APS March Meeting 2014
Volume 59, Number 1
Monday–Friday, March 3–7, 2014;
Denver, Colorado
Session S21: Focus Session: Polymer Nanocomposites I - Active Particles and Dynamics
8:00 AM–11:00 AM,
Thursday, March 6, 2014
Room: 406
Sponsoring
Units:
DPOLY GSNP
Chair: Nigel Clarke, University of Sheffield
Abstract ID: BAPS.2014.MAR.S21.1
Abstract: S21.00001 : Engineering polymer-fullerene thin films and solar cells with external fields
8:00 AM–8:36 AM
Preview Abstract
Abstract
Author:
Joao Cabral
(Imperial College London, London SW7 2AZ, United Kingdom)
Trace amounts of nanoparticles, including fullerenes, can impart stability to thin polymer films against dewetting by the combined effects of pinning the contact lines of dewetting holes and by effectively altering the polymer-substrate interaction. Polymer nanocomposite (meta)stable thin films can yield well-defined morphologies from uniform to spinodal-like, via spontaneous polymer-nanoparticle phase separation and crystallization.

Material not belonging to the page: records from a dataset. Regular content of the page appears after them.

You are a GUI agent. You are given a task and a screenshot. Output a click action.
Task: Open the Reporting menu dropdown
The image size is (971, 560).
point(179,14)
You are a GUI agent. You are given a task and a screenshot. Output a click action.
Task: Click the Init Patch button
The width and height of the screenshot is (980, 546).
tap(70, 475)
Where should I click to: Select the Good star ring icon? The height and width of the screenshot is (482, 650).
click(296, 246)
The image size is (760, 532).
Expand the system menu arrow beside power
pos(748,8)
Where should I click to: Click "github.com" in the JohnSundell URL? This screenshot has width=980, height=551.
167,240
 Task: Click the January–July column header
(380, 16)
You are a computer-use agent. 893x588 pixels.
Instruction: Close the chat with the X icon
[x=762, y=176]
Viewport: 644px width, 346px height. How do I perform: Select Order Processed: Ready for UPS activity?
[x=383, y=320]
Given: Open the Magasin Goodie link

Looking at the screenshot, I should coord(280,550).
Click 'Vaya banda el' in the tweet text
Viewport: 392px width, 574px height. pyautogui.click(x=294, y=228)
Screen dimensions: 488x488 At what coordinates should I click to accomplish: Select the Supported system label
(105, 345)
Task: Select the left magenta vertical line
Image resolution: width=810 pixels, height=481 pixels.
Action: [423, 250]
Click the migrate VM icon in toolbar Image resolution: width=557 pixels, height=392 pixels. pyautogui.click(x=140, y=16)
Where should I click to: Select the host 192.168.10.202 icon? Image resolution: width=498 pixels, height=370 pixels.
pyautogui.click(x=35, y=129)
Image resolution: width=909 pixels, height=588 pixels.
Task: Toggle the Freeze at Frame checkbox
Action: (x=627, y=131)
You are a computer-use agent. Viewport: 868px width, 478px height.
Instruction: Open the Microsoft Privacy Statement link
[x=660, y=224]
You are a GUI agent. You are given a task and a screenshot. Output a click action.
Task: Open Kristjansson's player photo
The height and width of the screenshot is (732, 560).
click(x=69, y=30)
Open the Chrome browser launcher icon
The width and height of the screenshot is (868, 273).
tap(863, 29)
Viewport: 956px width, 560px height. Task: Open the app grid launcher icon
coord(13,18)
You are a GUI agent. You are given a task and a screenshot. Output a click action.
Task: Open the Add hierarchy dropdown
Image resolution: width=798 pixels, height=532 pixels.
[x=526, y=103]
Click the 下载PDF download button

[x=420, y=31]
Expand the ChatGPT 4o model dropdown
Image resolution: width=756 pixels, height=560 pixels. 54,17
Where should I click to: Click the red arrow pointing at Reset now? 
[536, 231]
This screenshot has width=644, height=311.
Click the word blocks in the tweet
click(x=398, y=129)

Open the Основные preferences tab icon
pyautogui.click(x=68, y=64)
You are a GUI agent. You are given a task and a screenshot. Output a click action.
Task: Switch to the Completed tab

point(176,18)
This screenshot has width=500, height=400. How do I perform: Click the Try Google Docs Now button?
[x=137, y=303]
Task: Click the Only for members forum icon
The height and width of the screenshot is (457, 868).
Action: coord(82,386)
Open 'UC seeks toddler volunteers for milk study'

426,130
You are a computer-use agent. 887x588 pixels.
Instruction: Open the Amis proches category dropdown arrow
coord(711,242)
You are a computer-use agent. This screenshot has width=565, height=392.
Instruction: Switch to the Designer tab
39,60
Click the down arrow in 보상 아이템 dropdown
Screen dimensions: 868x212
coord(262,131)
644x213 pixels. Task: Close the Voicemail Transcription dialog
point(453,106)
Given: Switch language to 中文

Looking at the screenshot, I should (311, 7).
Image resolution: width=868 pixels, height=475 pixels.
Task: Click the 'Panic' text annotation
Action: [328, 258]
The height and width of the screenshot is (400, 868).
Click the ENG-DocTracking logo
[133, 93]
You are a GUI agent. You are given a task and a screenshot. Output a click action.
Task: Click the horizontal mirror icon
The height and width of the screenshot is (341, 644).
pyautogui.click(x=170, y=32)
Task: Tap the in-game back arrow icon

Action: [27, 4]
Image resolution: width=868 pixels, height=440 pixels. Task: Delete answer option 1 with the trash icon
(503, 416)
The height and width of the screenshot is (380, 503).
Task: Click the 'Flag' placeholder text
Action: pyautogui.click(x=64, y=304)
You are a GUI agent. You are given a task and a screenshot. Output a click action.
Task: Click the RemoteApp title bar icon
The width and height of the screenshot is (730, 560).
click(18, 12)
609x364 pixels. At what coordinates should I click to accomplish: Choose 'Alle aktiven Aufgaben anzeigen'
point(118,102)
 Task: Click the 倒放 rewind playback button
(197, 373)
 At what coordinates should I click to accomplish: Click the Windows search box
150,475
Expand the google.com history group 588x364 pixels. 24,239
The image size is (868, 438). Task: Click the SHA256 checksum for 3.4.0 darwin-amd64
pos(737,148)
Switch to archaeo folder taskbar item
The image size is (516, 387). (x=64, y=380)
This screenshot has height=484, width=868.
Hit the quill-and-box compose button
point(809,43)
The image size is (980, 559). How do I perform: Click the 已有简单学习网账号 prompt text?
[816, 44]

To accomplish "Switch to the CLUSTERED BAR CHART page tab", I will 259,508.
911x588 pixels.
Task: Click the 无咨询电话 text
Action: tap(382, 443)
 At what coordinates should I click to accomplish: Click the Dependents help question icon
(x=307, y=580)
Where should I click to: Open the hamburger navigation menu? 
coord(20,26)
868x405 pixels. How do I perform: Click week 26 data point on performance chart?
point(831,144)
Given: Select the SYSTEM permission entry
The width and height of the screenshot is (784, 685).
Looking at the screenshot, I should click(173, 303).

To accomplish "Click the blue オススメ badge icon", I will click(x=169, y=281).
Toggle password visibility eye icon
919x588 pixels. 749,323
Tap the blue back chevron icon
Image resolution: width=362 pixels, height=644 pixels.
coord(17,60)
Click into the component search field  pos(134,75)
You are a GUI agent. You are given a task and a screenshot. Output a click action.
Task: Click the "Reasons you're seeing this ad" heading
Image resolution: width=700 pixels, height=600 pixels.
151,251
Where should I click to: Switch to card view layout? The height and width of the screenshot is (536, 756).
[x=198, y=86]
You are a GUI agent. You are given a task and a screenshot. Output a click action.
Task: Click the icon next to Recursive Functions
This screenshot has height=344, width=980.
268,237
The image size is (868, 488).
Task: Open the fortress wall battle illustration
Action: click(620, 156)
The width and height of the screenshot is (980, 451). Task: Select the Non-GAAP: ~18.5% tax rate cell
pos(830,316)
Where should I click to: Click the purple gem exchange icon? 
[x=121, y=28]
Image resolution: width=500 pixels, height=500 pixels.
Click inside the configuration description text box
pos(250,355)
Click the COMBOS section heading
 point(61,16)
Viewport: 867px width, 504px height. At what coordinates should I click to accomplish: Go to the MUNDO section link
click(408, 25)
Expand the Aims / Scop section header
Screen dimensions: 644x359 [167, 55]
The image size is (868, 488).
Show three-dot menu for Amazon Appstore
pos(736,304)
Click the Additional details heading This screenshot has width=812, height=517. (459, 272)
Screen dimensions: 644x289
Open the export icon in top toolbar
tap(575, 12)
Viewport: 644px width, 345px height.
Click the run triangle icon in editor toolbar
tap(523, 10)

Confinement breaks the structural isotropy and generally causes (partial) segregation of components orthogonally to the film surface. Surface energy patterning can thus modulate composition and morphology, both in plane and normal to the surface. Further, UV-visible, and even background, light exposure, in both solutions and melts, is shown to tune the solution stucture and morphology of dewetting and phase separating polymer-fullerene thin films. Neutron reflectivity allows us to locate the various constituents within the film. We find a coupling of fullerene photo-sensitivity and both self-assembly processes which results in controlled pattern formation, and we illustrate the potential with a model polymer-fullerene circuit pattern. We then
translate this approach into the directed assembly of energy harvesting bulk heterojunctions thin films. Indeed, a key challenge to the commercialization of organic solar cells remains the achievement of morphological stability, particularly under thermal stress conditions. The directed assembly a blend
polymer:PC$_{60}$BM solar cells via a simple light processing step results in a 10-100 fold increase in device thermal stability and, under certain conditions, enhanced device performance. The enhanced stability is linked to the light-induced oligomerisation of PC$_{60}$BM that effectively hinders diffusion and crystallization in blends. This effect appears to be general and promises to be an effective and cost-effective strategy to optimize fullerene-based solar cell performance.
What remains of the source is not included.